Laurent Gaude transforms everything he touches into golden literature and dystopia cannot escape his alchemy. With Dog 51his new novel, he goes beyond the SF genre, tackling the social, migratory, economic and ecological crises of the time without falling into caricature pamphleteering.
What disease is dystopia? It is a pathological pessimism that marks the worst to aspire to the best. Our oracles have no morals and expect trouble. Dog 51, it’s Zem Spark, a Greek cop who’s not in his best shape. His country is bankrupt. Yes again. Greece’s debt is old, but this time accusing Europe of its own trouble and asking citizens to pay their taxes isn’t enough. The weather didn’t help. With acid rains and the heat of Sunday rotisseries with a day hotter than Scortas, the tourist has little desire to go dancing in Sirtaki in Mykonos with his open linen shirt, a glass of ouzo in his hand. Goldtex, a greedy multinational, wild as an Amazon, bought the country, privatizing Greeks, including boys and girls. We should no longer talk about citizens but about Ciliaries.
Zem Sparak, in his student and rebellious youth, tried to resist but a bloody repression destroyed the protest movement. Since then, the population is distributed in 3 zones in a megalopolis called Magnapole.
In the first zone, a privileged and dominant class, in the second, the working and consuming middle class, and in the third, it is the remake of New York 1999 on John Carpenter with his band of poor people and his violence. Zem Sparak presides over this no man’s land. A lottery allows some lucky people to win the right to change zones. This is called nurturing despair. The checkpoints between each zone are tighter than the borders with North Korea. It is not the custom to look for bottles of Pastis and cigarette cartridges at the exit of Andorra.
The discovery of a mutilated body disrupts the balance of forces and Dog 51 must collaborate with an ambitious inspector from zone 2, completely integrated into this privatized company.

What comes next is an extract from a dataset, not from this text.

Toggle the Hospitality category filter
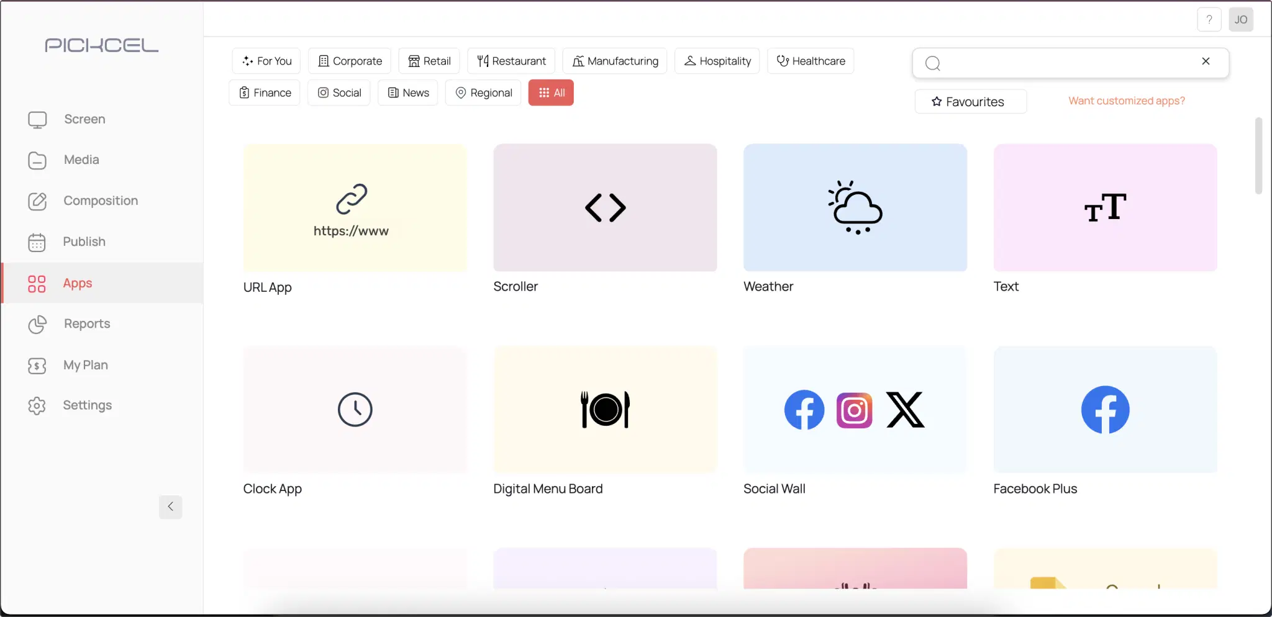This screenshot has height=617, width=1272. 716,60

The author projects us in a not too distant future and a priori, peeing in the shower, banning barbecues and lowering the temperature of the jacuzzi by one degree is therefore not enough to save the planet.

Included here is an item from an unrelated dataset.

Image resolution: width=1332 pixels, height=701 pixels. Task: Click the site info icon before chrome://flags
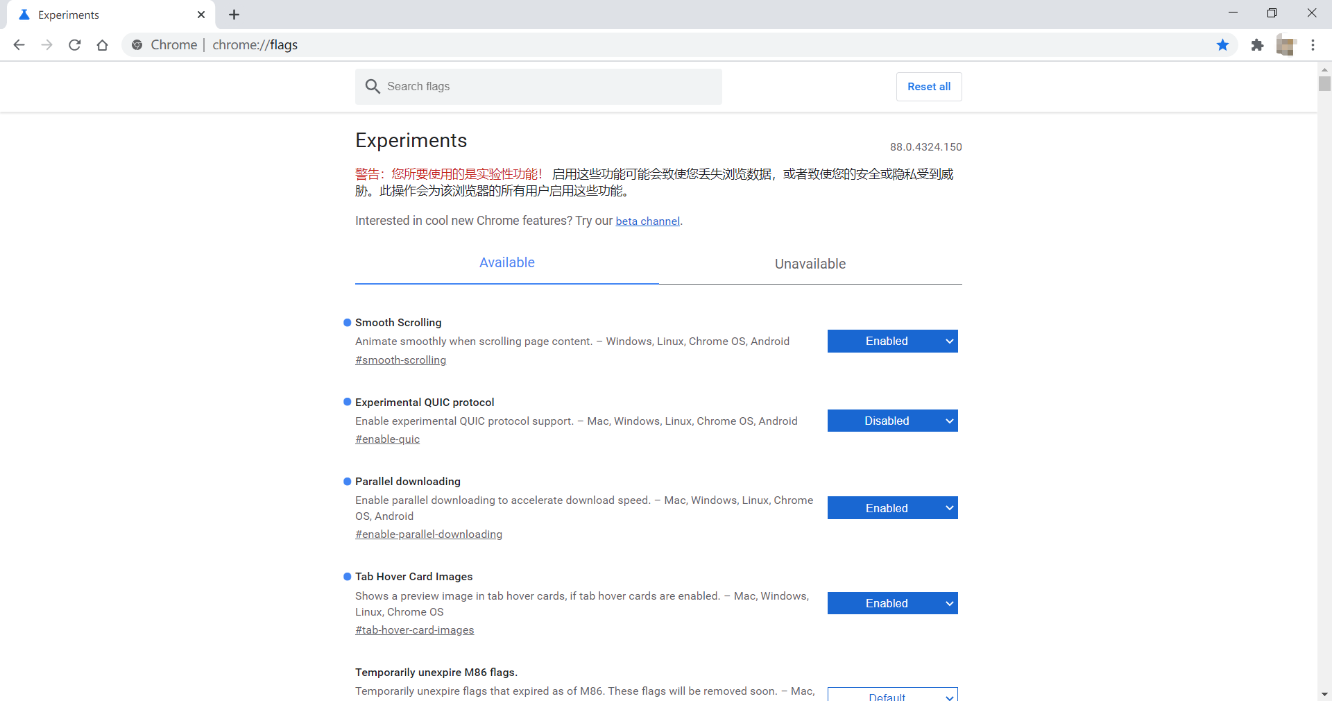(137, 44)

If the novel takes the recipes of the tired hero, who returned from everything without going anywhere, the story of Laurent Gaude beyond the genre and I let myself be completely absorbed in this SF thriller that deals with the social, migratory, economic and ecological crises of the time without falling into the caricatural pamphlet. The scheme is a success, some ideas are original like day of love or the climate dome and its unpredictable consequences. This next-day vacation does not cross the more fluid style of Goncourisé. An American author could have done 300 pages more, but Laurent Gaude know how to get to the point.

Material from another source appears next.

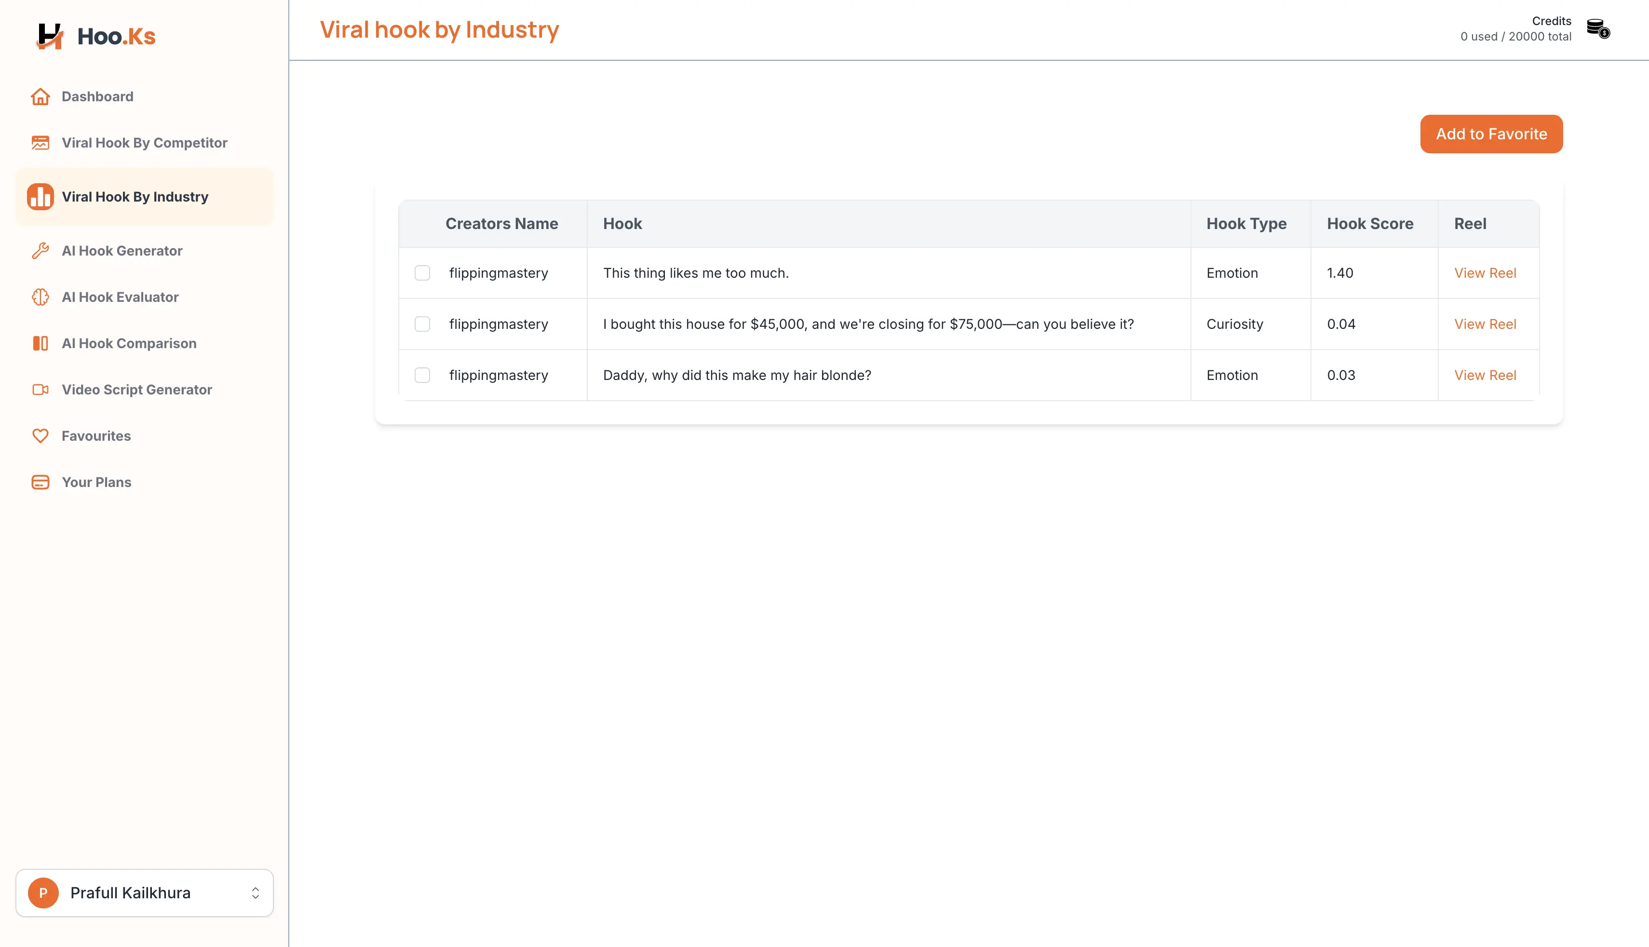Image resolution: width=1649 pixels, height=947 pixels.
Task: Check the 'This thing likes me' row checkbox
Action: pyautogui.click(x=423, y=273)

For such a crush, it’s hard to find and complain but if I look for a small animal, I can say that the character of the girl lacks the lungs compared to Zem Sparak and the author is too little impasse. of potential technological developments and their consequences. I didn’t expect a remake of star trek or lightsaber fights, but it’s hard to imagine such a situation in this matter.
In this period of literature, so far, I have not found anything better, but I do not know what the future holds for me.